WRITTEN EXERCISE:
Copy the following lines character for character, covering all of the material.

(A block of data)
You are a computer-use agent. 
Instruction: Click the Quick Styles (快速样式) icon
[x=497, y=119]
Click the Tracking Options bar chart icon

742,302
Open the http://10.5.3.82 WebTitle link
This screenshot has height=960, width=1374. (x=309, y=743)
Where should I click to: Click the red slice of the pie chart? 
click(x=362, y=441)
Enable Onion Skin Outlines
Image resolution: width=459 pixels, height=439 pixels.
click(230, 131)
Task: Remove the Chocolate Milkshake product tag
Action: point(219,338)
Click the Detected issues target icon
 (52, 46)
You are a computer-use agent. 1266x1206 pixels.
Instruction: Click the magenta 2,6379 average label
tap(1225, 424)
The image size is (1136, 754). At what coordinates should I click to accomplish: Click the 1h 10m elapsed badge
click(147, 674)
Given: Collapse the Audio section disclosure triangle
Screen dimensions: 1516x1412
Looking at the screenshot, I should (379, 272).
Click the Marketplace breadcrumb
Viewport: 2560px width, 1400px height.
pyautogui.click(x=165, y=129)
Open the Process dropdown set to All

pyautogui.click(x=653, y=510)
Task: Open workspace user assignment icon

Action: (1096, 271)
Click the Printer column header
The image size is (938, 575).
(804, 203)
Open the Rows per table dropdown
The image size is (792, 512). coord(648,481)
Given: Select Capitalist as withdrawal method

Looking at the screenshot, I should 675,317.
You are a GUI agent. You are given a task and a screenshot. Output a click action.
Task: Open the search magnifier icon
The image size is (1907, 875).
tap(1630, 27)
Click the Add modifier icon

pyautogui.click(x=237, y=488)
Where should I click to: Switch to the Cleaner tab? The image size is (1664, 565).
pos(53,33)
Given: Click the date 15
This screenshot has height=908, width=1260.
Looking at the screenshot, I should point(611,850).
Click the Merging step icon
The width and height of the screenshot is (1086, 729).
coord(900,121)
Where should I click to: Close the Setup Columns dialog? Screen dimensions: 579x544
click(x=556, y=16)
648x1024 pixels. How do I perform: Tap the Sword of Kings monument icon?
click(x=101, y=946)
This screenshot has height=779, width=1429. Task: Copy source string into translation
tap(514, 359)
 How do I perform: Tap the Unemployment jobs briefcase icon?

SOLUTION TO THIS EXERCISE:
You are a computer-use agent. 
Instruction: Click the Quick Styles (快速样式) icon
[x=497, y=119]
Click the Tracking Options bar chart icon

742,302
Open the http://10.5.3.82 WebTitle link
This screenshot has height=960, width=1374. (x=309, y=743)
Where should I click to: Click the red slice of the pie chart? 
click(x=362, y=441)
Enable Onion Skin Outlines
Image resolution: width=459 pixels, height=439 pixels.
click(230, 131)
Task: Remove the Chocolate Milkshake product tag
Action: point(219,338)
Click the Detected issues target icon
 (52, 46)
You are a computer-use agent. 1266x1206 pixels.
Instruction: Click the magenta 2,6379 average label
tap(1225, 424)
The image size is (1136, 754). At what coordinates should I click to accomplish: Click the 1h 10m elapsed badge
click(147, 674)
Given: Collapse the Audio section disclosure triangle
Screen dimensions: 1516x1412
Looking at the screenshot, I should (379, 272).
Click the Marketplace breadcrumb
Viewport: 2560px width, 1400px height.
pyautogui.click(x=165, y=129)
Open the Process dropdown set to All

pyautogui.click(x=653, y=510)
Task: Open workspace user assignment icon

Action: (1096, 271)
Click the Printer column header
The image size is (938, 575).
(804, 203)
Open the Rows per table dropdown
The image size is (792, 512). coord(648,481)
Given: Select Capitalist as withdrawal method

Looking at the screenshot, I should 675,317.
You are a GUI agent. You are given a task and a screenshot. Output a click action.
Task: Open the search magnifier icon
The image size is (1907, 875).
tap(1630, 27)
Click the Add modifier icon

pyautogui.click(x=237, y=488)
Where should I click to: Switch to the Cleaner tab? The image size is (1664, 565).
pos(53,33)
Given: Click the date 15
This screenshot has height=908, width=1260.
Looking at the screenshot, I should point(611,850).
Click the Merging step icon
The width and height of the screenshot is (1086, 729).
coord(900,121)
Where should I click to: Close the Setup Columns dialog? Screen dimensions: 579x544
click(x=556, y=16)
648x1024 pixels. How do I perform: Tap the Sword of Kings monument icon?
click(x=101, y=946)
This screenshot has height=779, width=1429. Task: Copy source string into translation
tap(514, 359)
 How do I perform: Tap the Unemployment jobs briefcase icon?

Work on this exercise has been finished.